Netphone
- Brand: Smart Communications
- First released: September 2011; 14 years ago
- Related: ZTE Blade
- Form factor: Slate
- Operating system: Android 2.2 "Froyo"
- System-on-chip: Qualcomm MSM7227 chipset
- CPU: 600 MHz ARM CPU
- GPU: Adreno 200 GPU
- Memory: 430 MB RAM
- Storage: 512 MB
- Removable storage: microSD slot v2.0 compatible (supports up to 32 GB)
- Rear camera: 3.2 MP with autofocus
- Display: 480×800 px, 3.5 in (89 mm), 267 PPI, WVGA, TFT LCD capacitive touchscreen
- Data inputs: Multi-touch capacitive touchscreen display, 3-axis accelerometer, digital compass, proximity and ambient light sensors
- Website: smart.com.ph/About/profile/innovations-and-awards/the-netphone
- References: http://www.yugatech.com/mobile/smart-netphone-701-review/

= Netphone 701 =

Phone produced by Smart Communications

The Netphone 701 is a phone marketed and produced by Smart Communications.
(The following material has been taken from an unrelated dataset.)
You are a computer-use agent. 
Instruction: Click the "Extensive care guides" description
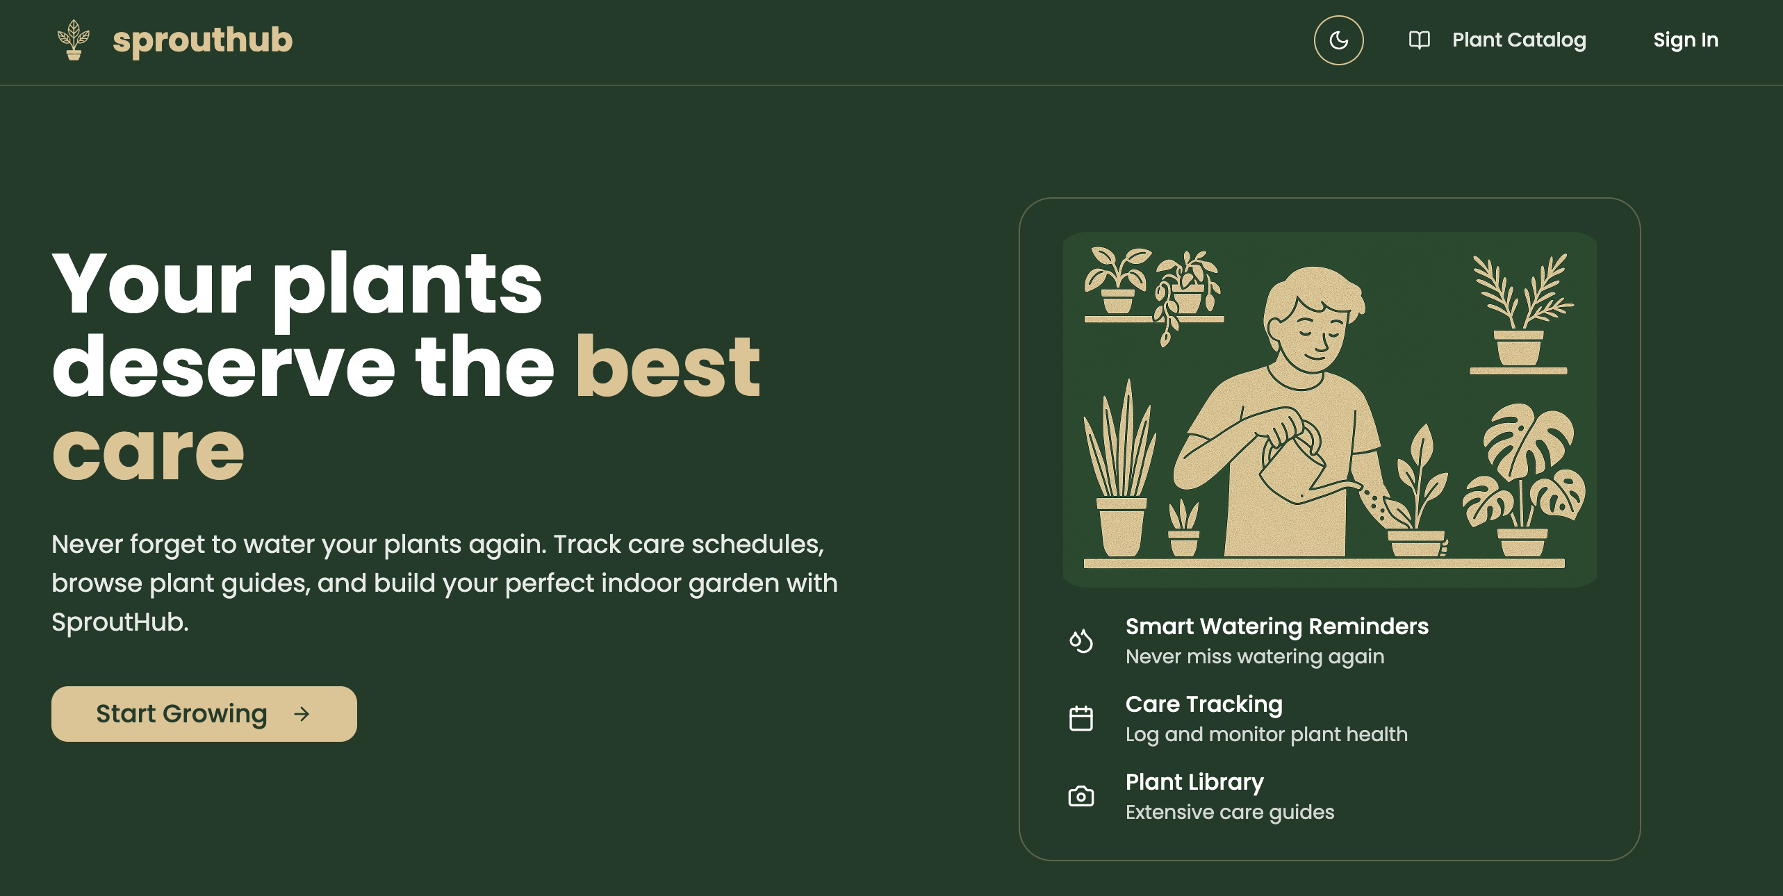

It was launched in 2011 at the GSMA Mobile World Congress.

== Specifications ==

=== Hardware ===
The Netphone's body is mostly plastic with a matte finish, while the screen is made out of glass. It has an LCD with a resolution of 480x800. A micro-USB port is used for charging, while a headphone jack is also available.

=== Software ===
The phone ships with Android 2.2 out of the box. It cannot be updated to future versions of Android.

==== SmartNet ====
SmartNet is composed of widgets and apps developed by Smart: Smart Inbox, IM, Social Stream, Real-time Balance, and Smart Center. There is also a Global Directory, which lists all Netphone users. The Global Directory can be used to help find friends and add them to the user's contact list. Since the directory has no moderation, some users are anonymous.